Aurora is a new 33-story mixed-use hotel and residential tower, located in Long Island City, Queens. The 240,000 SF building includes a 160-key hotel on the lower 10 floors, and 16 floors of residential above. A 3-story podium includes a restaurant/bar and a business center. Below-grade space includes a 1,200 SF gym and conference space. The rooftop, with views to Manhattan, includes a second gym, a lounge, and an outdoor landscaped deck.
Aurora has been designed to take advantage of its wedge shaped site, which tapers from a wider northern edge to a narrower southern edge. Its western façade is on a quiet and mostly residential street, and faces the Manhattan skyline. The eastern façade fronts on Queens Plaza and Dutch Kills Green, a recently constructed city park.
The building carries its two street walls continuously along the full length of the site with a base of storefront glass and concrete panels above.

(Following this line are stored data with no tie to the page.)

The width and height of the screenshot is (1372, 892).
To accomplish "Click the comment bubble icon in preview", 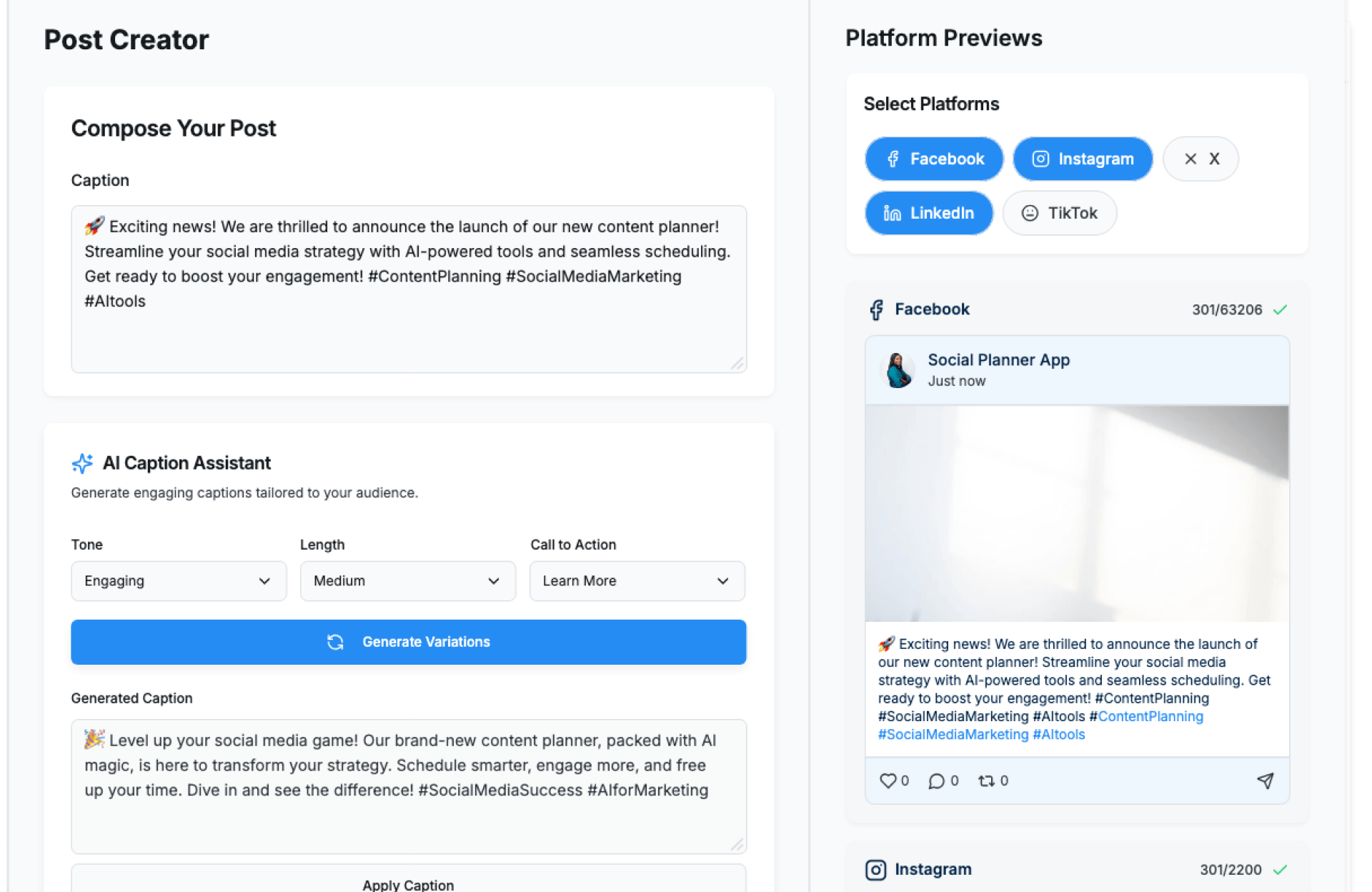I will coord(935,780).
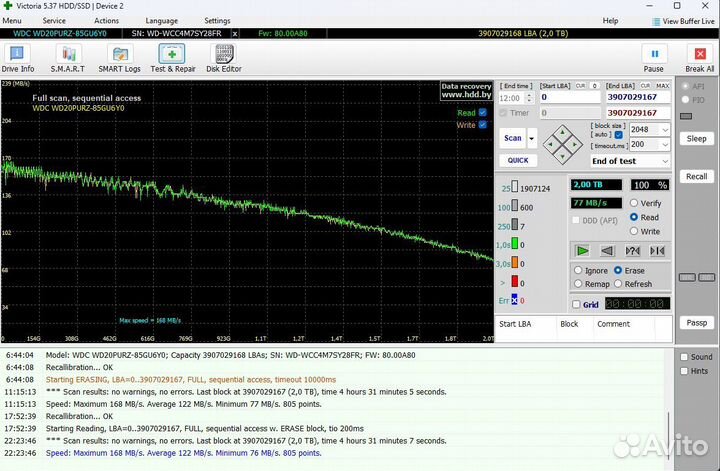Click the green play scan arrow
The height and width of the screenshot is (471, 720).
tap(583, 250)
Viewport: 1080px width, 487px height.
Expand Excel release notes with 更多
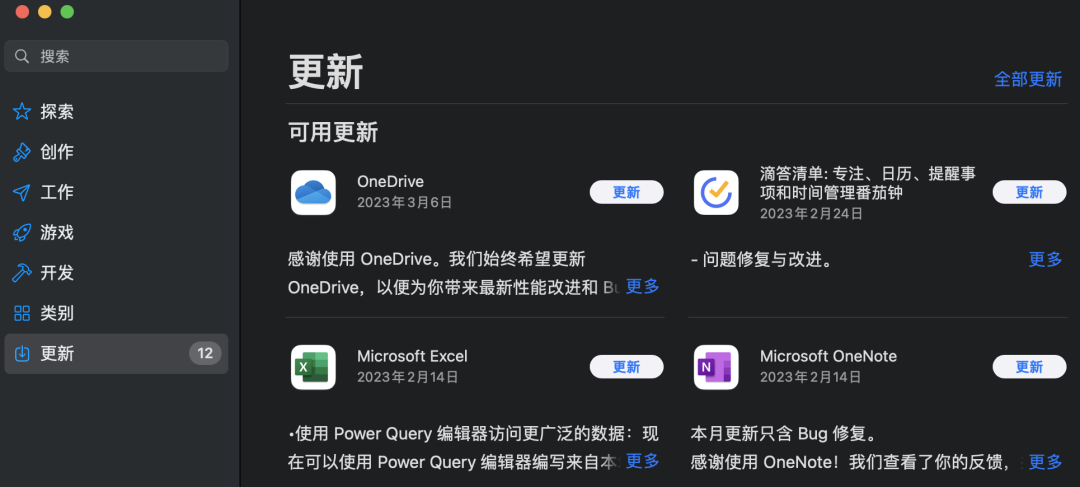(642, 461)
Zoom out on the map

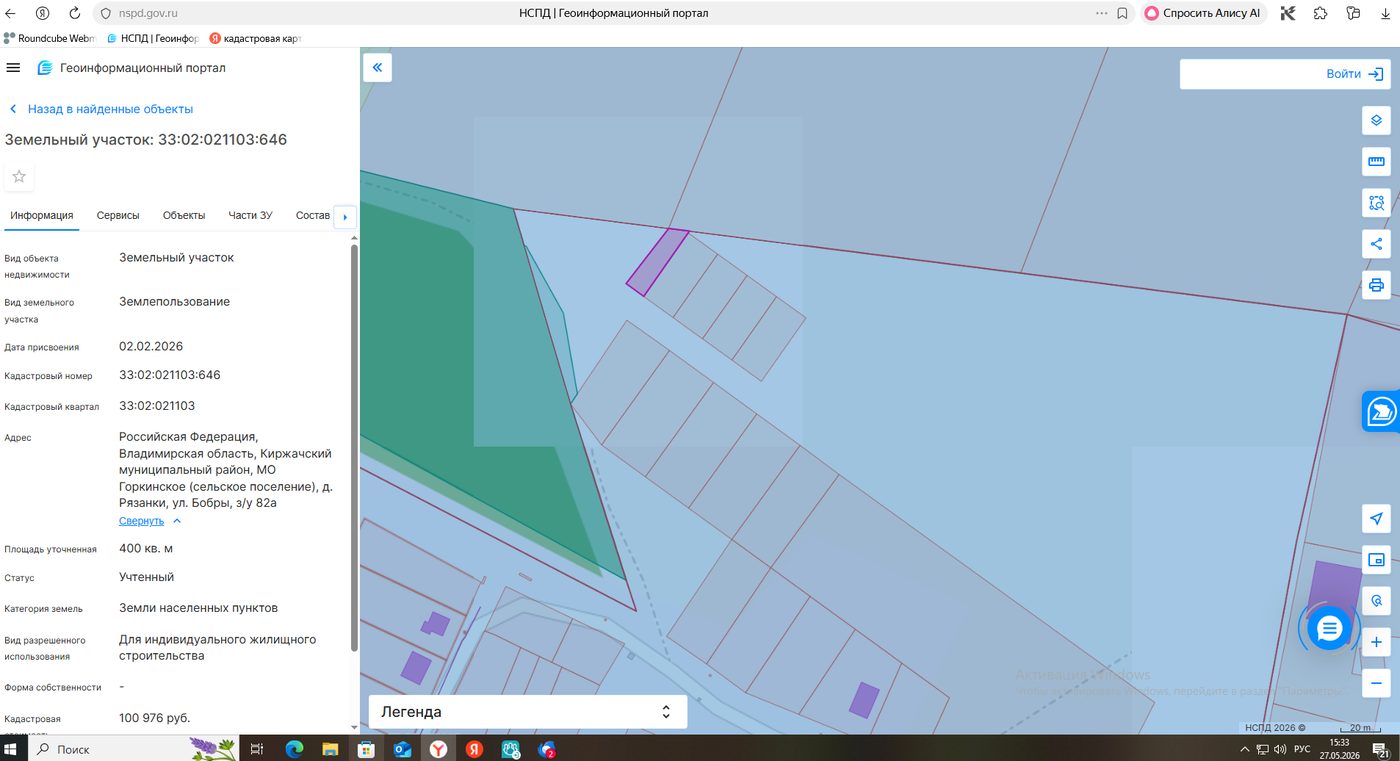click(1376, 684)
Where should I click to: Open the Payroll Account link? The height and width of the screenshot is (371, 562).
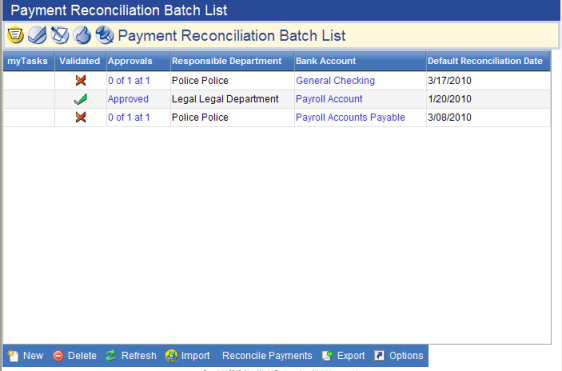pos(329,99)
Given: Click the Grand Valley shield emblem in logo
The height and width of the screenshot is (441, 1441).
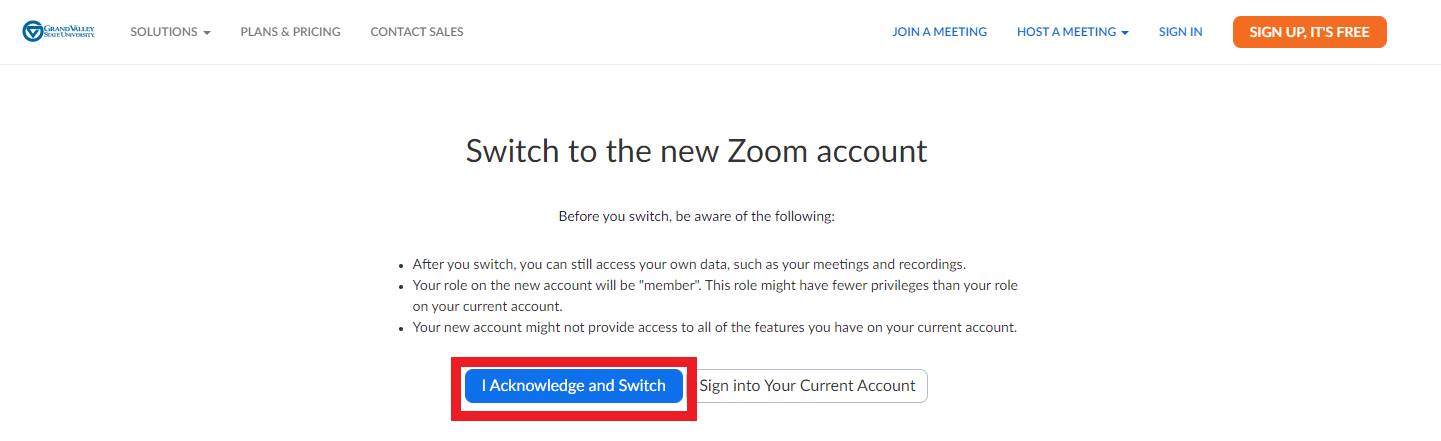Looking at the screenshot, I should coord(32,32).
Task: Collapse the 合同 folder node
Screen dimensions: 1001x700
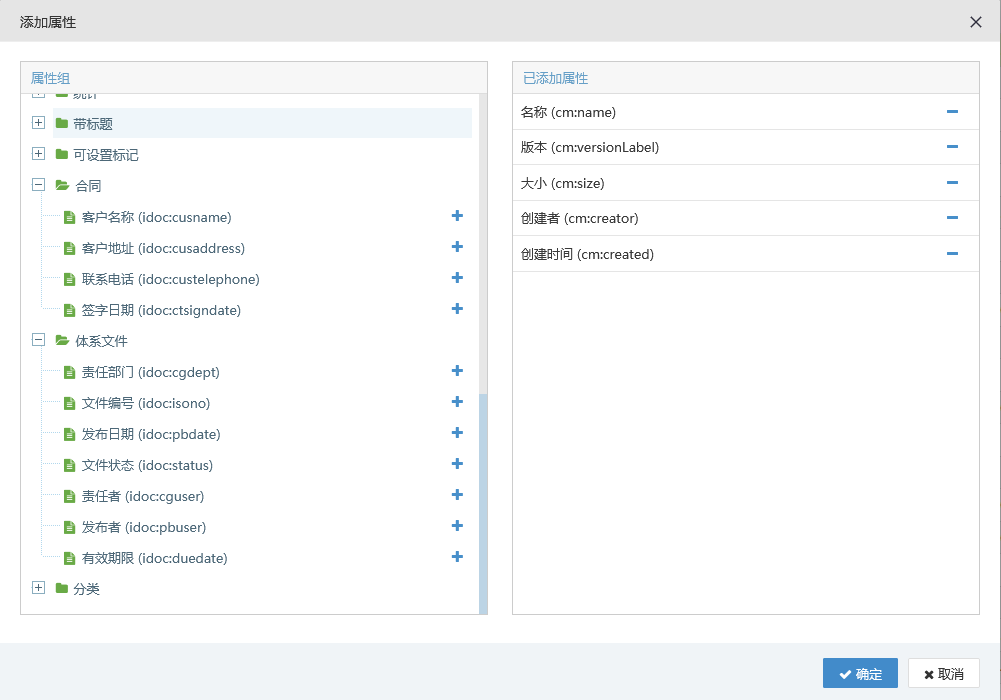Action: tap(38, 185)
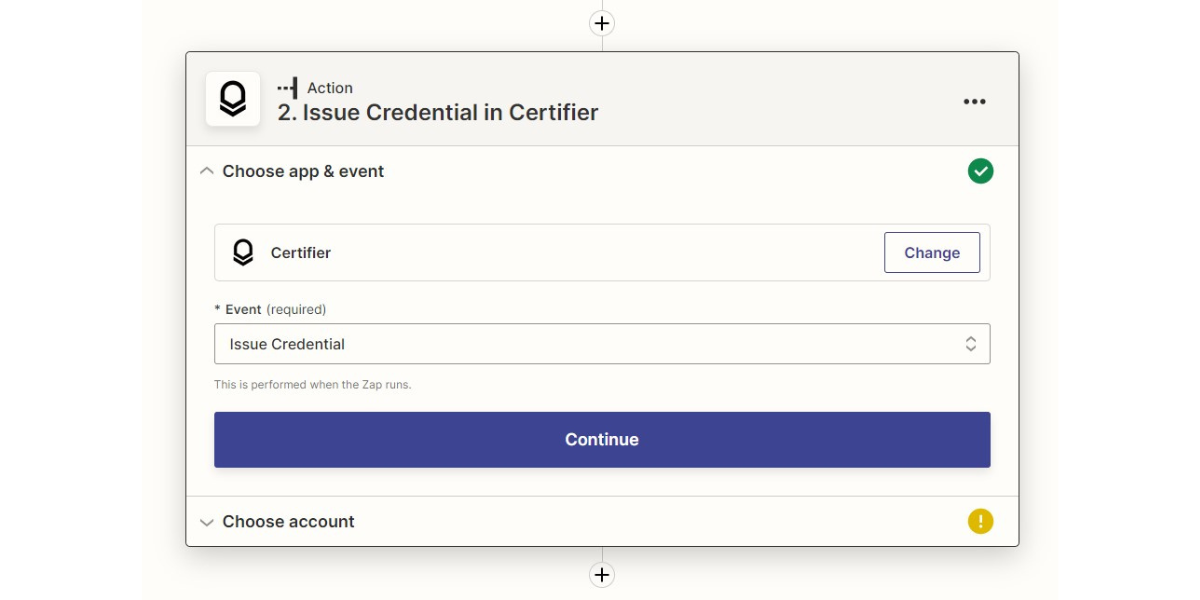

At sixty feet, the tower steps back and continues to rise in the form a narrow slab, which itself shears into two eliding volumes, with one reaching well past the other. This sculpting is achieved by the use of deep reveals at the party walls, creating visual drama along what is typically left blank and unconsidered in New York City construction. These walls are constructed of site-cast concrete, and act as the structural shear walls of the building.
The broad faces of the building are visually defined by a taught sheet of glass which is framed by the concrete slab. The concrete has been scored to echo the vertically attenuated geometry of the curtain wall. The western façade is a pure rectangular expression of this idea, while the eastern façade is slit and bent, to form a single large cut which is prominent or invisible depending on the angle from which it is seen.